Fig. 5: High-throughput screening applications.

a The high resolution and low background of the KM206 cannabinoid biosensor strain makes it well suited for high-throughput screening for GPCR ligands. The HTS screening workflow consists of (1) robotically dispensing the biosensor strain into 384-well plates, followed by (2) dispensing the library into these plates, (3) incubating for 3 h, (4) adding the developer solution (lysis buffer with luciferin) to the cells, and (5) measuring luciferase activity with a plate reader. b An agonist screen of the library led to the discovery of 2 CB₂ agonists with markedly higher luciferase signal than the background. c A Dose–response curve (black) for AGO1 revealed an EC_{50 of} 200 nM. While control curve (gray) shows no noticeable non-CB₂ specific effect of AGO1 on the control strain KM207. d In the case of AGO2, a dose–response curve showed an EC₅₀ 2 of μM and no effect on control strain.
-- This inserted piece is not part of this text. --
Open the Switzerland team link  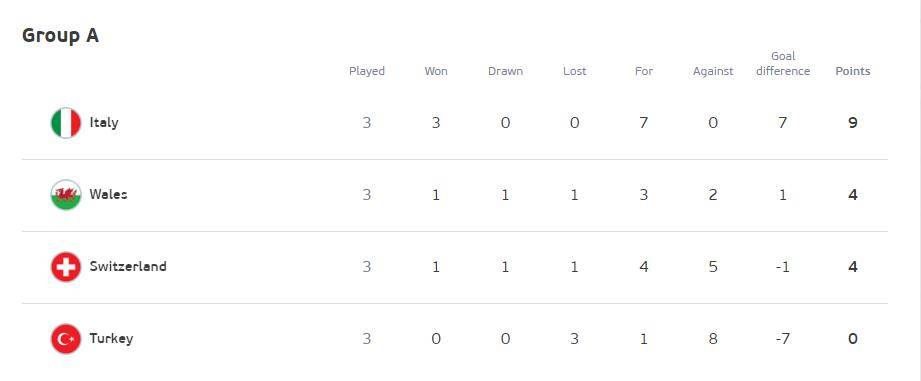pyautogui.click(x=128, y=267)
These results clearly validate the hits from the screening experiments. e An antagonist screen of the library was performed by adding the library on top of cell supplemented with 2 nM CP55940. Here, compounds that resulted in lower luciferase activity than that of CP55940 alone were defined as hits (inhibitors). Their potency was calculated as [relative residual activity]⁻¹. This revealed several potential antagonists (ANT1-7). f A dose–response curve for ANT2 revealed an IC₅₀ of 29 μM. The control curve (gray) shows no non-CB₂ specific effect of ANT2 on the control strain KM207. g For ANT5, a dose–response curve showed an IC₅₀ of 710 nM) and no effect on the control strain. For (c), (d), (f), and (g), data presented as mean + /− standard deviation. n = 3 biologically independent samples. Source data are provided in the Source Data file.